= Your task =
Change "Новини" to "Актуално" in the part that opens with the line containing "Висулка с висулка" and closes with the line containing "История на марката (60, 198)". Write out only those lines, with everything else left as it is.

— Begin Listed records —

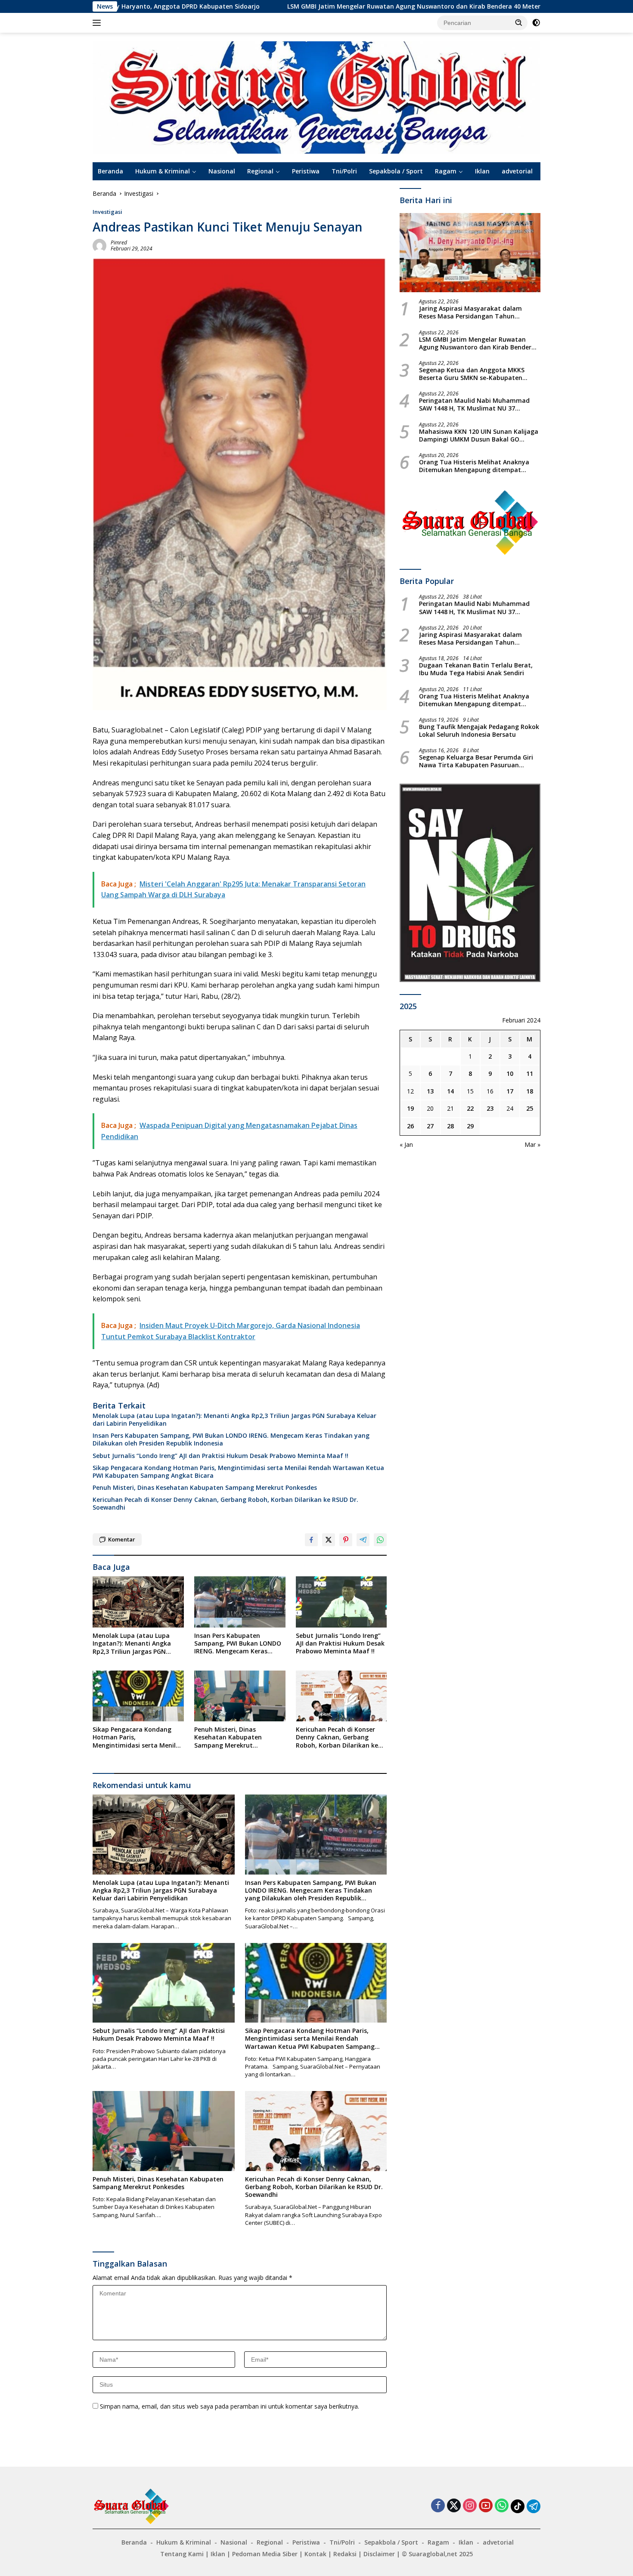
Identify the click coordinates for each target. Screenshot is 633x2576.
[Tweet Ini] (328, 1539)
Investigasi (107, 212)
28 (450, 1126)
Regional (260, 171)
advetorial (517, 171)
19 (410, 1108)
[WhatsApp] (502, 2506)
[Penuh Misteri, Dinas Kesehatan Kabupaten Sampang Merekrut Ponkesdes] (239, 1696)
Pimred (119, 242)
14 (450, 1091)
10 (509, 1073)
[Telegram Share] (363, 1539)
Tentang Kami (182, 2554)
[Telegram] (533, 2506)
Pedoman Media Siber (265, 2554)
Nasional (221, 171)
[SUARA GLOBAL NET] (316, 97)
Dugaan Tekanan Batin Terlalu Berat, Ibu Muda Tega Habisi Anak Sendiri (476, 669)
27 (430, 1126)
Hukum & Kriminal (162, 171)
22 (470, 1108)
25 (529, 1108)
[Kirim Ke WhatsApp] (380, 1539)
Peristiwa (306, 171)
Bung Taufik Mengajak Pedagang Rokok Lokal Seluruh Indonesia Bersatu (479, 730)
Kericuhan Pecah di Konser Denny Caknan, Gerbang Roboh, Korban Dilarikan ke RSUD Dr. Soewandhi (225, 1503)
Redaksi (345, 2554)
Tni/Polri (344, 171)
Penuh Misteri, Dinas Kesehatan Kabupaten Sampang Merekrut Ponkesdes (205, 1488)
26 (410, 1126)
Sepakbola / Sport (396, 171)
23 (490, 1108)
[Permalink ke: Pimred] (99, 245)
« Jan (406, 1144)
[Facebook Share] (311, 1539)
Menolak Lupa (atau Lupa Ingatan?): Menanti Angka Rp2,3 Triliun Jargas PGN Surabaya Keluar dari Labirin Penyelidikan (234, 1419)
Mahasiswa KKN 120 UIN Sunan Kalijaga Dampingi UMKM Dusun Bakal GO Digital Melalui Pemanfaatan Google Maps (478, 435)
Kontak (315, 2554)
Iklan (482, 171)
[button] (519, 22)
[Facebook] (438, 2506)
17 (509, 1091)
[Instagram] (470, 2506)
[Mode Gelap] (536, 22)
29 (470, 1126)
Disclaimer (379, 2554)
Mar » (532, 1144)
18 (529, 1091)
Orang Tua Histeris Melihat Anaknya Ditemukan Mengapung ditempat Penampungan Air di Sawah (474, 466)
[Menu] (98, 22)
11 (529, 1073)
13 (430, 1091)
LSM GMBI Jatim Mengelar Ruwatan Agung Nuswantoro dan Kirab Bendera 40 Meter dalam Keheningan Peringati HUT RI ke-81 (322, 6)
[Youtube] (486, 2506)
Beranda (110, 171)
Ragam (445, 171)
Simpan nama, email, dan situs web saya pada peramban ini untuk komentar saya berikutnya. (229, 2406)
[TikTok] (517, 2506)
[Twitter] (454, 2506)
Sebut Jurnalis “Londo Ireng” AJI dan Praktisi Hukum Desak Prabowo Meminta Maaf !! (220, 1456)
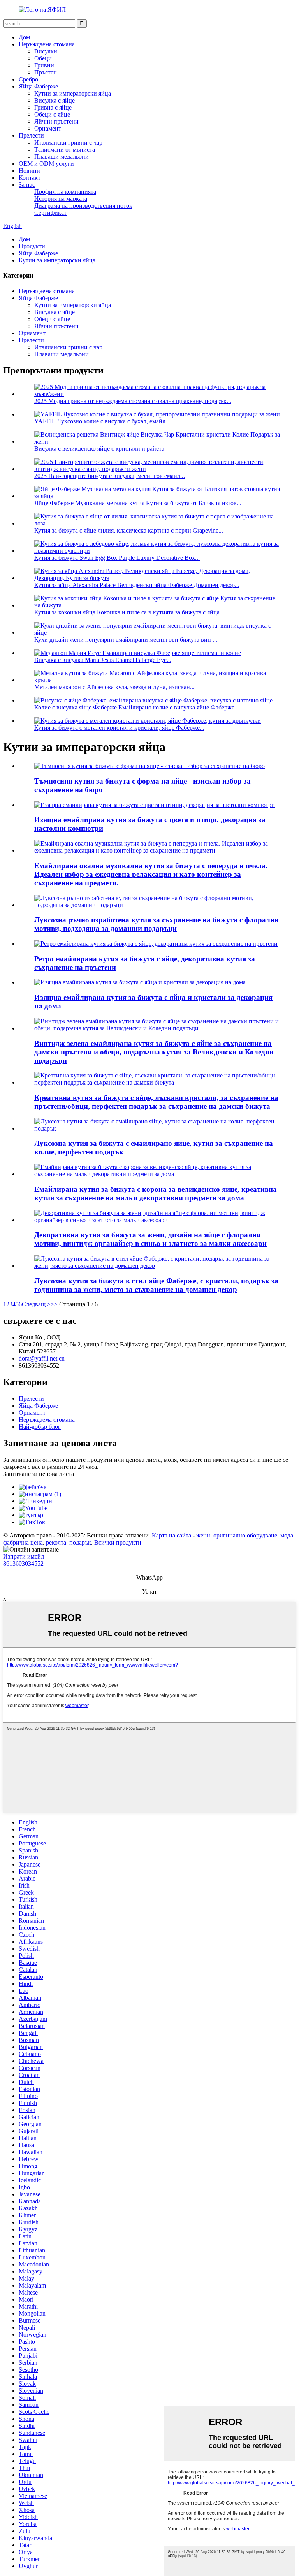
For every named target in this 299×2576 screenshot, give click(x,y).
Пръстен (45, 72)
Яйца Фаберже (38, 86)
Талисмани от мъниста (64, 149)
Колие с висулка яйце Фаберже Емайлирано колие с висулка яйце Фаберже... (136, 707)
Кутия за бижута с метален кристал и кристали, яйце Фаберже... (119, 727)
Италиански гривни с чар (68, 142)
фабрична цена (23, 1542)
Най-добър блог (40, 1426)
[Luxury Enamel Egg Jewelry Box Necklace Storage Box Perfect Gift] (157, 1128)
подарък (80, 1542)
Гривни (44, 65)
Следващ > (36, 1304)
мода (286, 1535)
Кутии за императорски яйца (72, 93)
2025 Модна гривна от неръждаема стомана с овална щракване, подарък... (132, 401)
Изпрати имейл (23, 1556)
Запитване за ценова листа (38, 1473)
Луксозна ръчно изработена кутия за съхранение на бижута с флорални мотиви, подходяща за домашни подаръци (156, 924)
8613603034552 (23, 1563)
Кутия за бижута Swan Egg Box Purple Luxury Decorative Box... (117, 557)
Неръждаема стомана (47, 44)
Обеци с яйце (52, 114)
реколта (56, 1542)
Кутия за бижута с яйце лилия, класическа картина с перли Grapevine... (128, 530)
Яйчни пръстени (56, 121)
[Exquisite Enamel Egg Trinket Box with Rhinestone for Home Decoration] (140, 982)
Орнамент (47, 128)
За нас (27, 184)
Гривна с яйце (53, 107)
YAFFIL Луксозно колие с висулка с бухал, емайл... (102, 421)
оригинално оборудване (245, 1535)
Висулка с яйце (54, 100)
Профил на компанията (65, 191)
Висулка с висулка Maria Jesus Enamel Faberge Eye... (102, 659)
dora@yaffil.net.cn (42, 1358)
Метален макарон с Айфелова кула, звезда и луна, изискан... (114, 687)
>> (54, 1304)
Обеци (43, 58)
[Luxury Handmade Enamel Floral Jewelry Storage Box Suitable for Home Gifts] (157, 905)
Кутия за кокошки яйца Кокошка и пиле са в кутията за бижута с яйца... (129, 612)
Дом (24, 37)
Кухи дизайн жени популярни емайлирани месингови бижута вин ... (125, 639)
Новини (29, 170)
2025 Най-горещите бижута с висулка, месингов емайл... (109, 475)
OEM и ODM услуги (46, 163)
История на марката (60, 198)
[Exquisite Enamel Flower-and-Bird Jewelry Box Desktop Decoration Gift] (154, 804)
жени (203, 1535)
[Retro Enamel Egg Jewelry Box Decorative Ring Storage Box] (156, 943)
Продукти (32, 246)
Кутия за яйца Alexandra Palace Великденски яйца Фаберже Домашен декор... (136, 585)
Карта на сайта (171, 1535)
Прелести (31, 135)
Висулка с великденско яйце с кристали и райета (99, 448)
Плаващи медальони (61, 156)
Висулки (45, 51)
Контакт (29, 177)
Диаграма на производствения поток (83, 205)
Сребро (28, 79)
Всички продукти (117, 1542)
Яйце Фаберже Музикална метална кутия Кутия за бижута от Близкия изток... (137, 503)
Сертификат (50, 212)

— End Listed records —

= Reply =
Висулка с висулка Maria Jesus Enamel Faberge Eye... (102, 659)
dora@yaffil.net.cn (42, 1358)
Метален макарон с Айфелова кула, звезда и луна, изискан... (114, 687)
>> (54, 1304)
Обеци (43, 58)
[Luxury Handmade Enamel Floral Jewelry Storage Box Suitable for Home Gifts] (157, 905)
Кутия за кокошки яйца Кокошка и пиле са в кутията за бижута с яйца... (129, 612)
Дом (24, 37)
Кухи дизайн жени популярни емайлирани месингови бижута вин ... (125, 639)
Актуално (29, 170)
2025 Най-горещите бижута с висулка, месингов емайл... (109, 475)
OEM и ODM услуги (46, 163)
История на марката (60, 198)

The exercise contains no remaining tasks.